**EXCERPTED TEXT:**
# how to train my cur to hunt hogs



## newbie92 (Sep 5, 2012)

hey im just getting into hunting hogs and i just bought me a puppy cur he is about 7 weeks and would like to know how to train him to hunt hogs what are the basics i need to teach him and everything else i need to know about hog hunting. thank you.


----------



## madison daniel (Sep 5, 2012)

Just got to let him go with other dogs that's already been doing it for awhile and he wilk pick it up and get a pig let it lose in a big field and let him work and find it


----------



## grouper throat (Sep 6, 2012)

x2. maybe a bay pen on a small one also.


----------



## coolerman (Sep 6, 2012)

Just expose him to hogs/ hog huntin  with other dogs or by hisself dont expect too much out him when he is not capable of doin the job. Like sending a boy to do a mans job  . Keep him in the woods and feed him tracks . A real hog dog is born not trained JMO , you can train hog dogs , but a sho'nuff hogdog is just born ...before its all said and done you will look back and realize he trained you as much as you trained him ...good luck


----------



## markhammett (Nov 5, 2012)

coolerman said:


> Just expose him to hogs/ hog huntin  with other dogs or by hisself dont expect too much out him when he is not capable of doin the job. Like sending a boy to do a mans job  . Keep him in the woods and feed him tracks . A real hog dog is born not trained JMO , you can train hog dogs , but a sho'nuff hogdog is just born ...before its all said and done you will look back and realize he trained you as much as you trained him ...good luck





x2    you nailed it.   all my best dogs just did it.  it was just natural from the get go.   and there are just not enough dogs like that made.  they are few and far between.  Its an on going search.  if they are too frustrating they probly  won't make it on my yard.  but as long as they are improving each time out i'll continue to carry them.


----------



## sghoghunter (Nov 6, 2012)

**PROBLEMS TO WORK ON:**
#1 Retype the hog dog training thread from "## madison daniel" up to and including "throat (Sep 6, 2012)".
#2 Continue the hog dog training thread from its last line onward.

**DATA SECTION:**
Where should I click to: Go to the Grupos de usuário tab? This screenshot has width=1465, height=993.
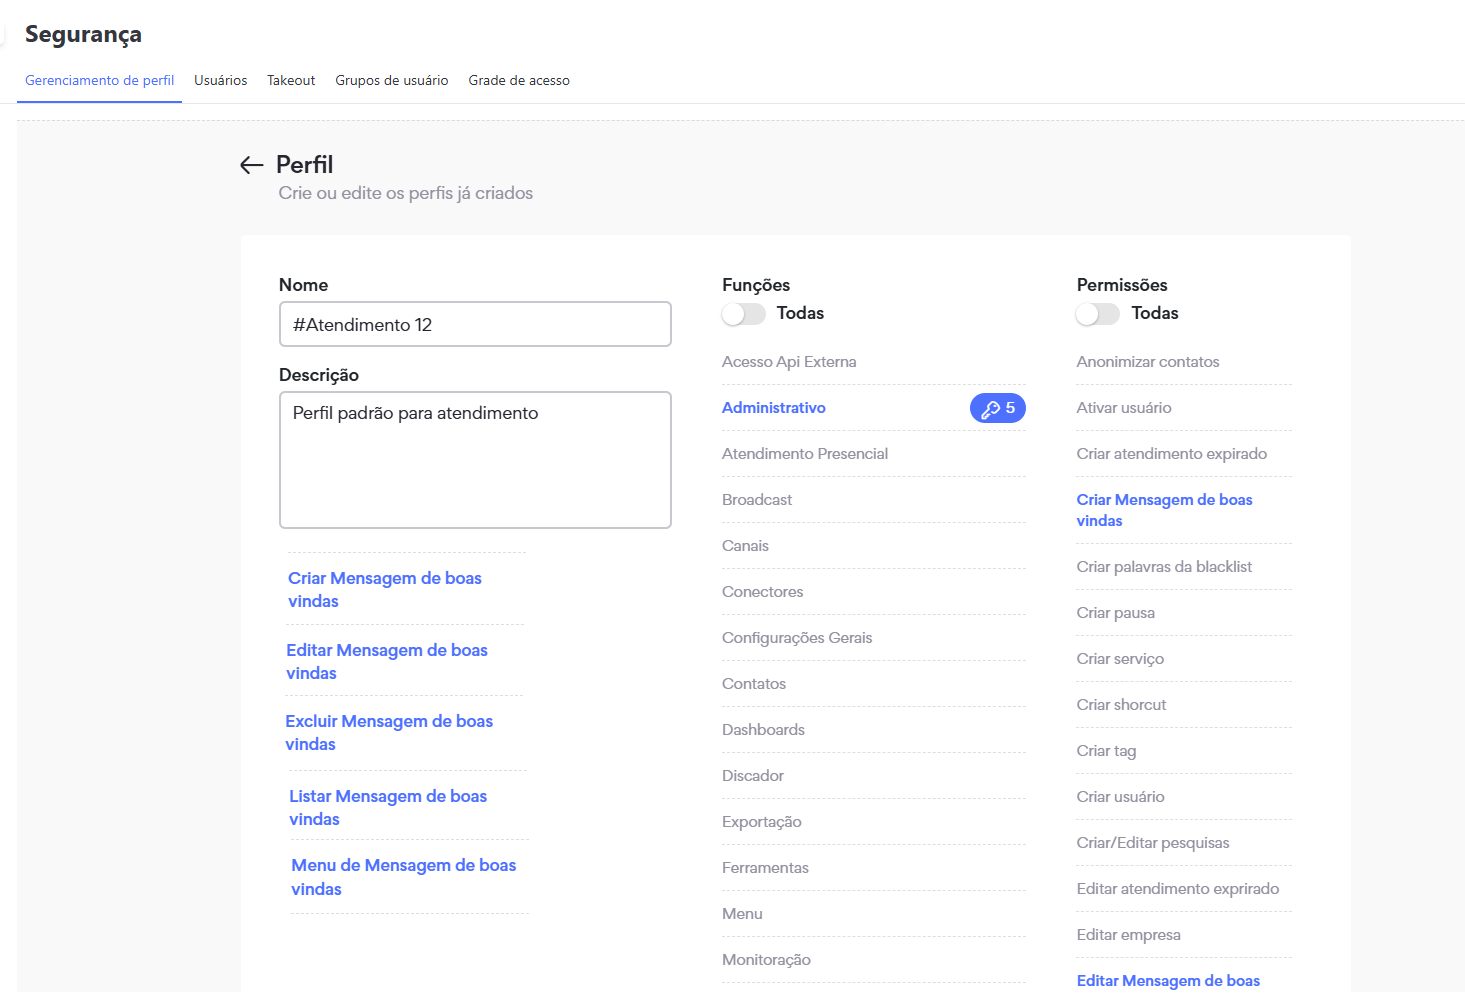[x=391, y=80]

**OUTPUTS FOR THE TASKS:**
#1
## madison daniel (Sep 5, 2012)

Just got to let him go with other dogs that's already been doing it for awhile and he wilk pick it up and get a pig let it lose in a big field and let him work and find it


----------



## grouper throat (Sep 6, 2012)

#2
I agree with the two above. I also believe any dog has the ability to catch hogs but the true hog dogs are born with it.


----------



## tusker (Nov 20, 2012)

at 7 weeks old you can start by basic commands, handling it, and letting him get confidence in using his nose with bits of hot dogs dragged around and hidden. dont over do it with a pup, we've all been there and over eager, but there is such a thing as starting a dog too early!


----------



## baydog (Nov 20, 2012)

dont buy puppies that young talk to some hunters and someone will give you one . you will not train him to hunt he will or he will waste your time, save some money get a short range hot nose dog that want run off and leave him he will learn  more that way than you can ever teach him. if you find someone to go with learn their dogs before you take him only turn him out with dogs that hunt if they have kick dogs out leave him in the box until you get him going good or he may want to hang around with them and lose intrest in want he should do.


----------



## rivercritter (Dec 22, 2012)

get rid of it now and save time and money and get a hound


----------



## buddylee (Dec 23, 2012)

I think he wants to catch hogs not run hogs


----------



## rivercritter (Dec 25, 2012)

i think u like walkin dogs not dogs that do the walkin


----------



## buddylee (Dec 26, 2012)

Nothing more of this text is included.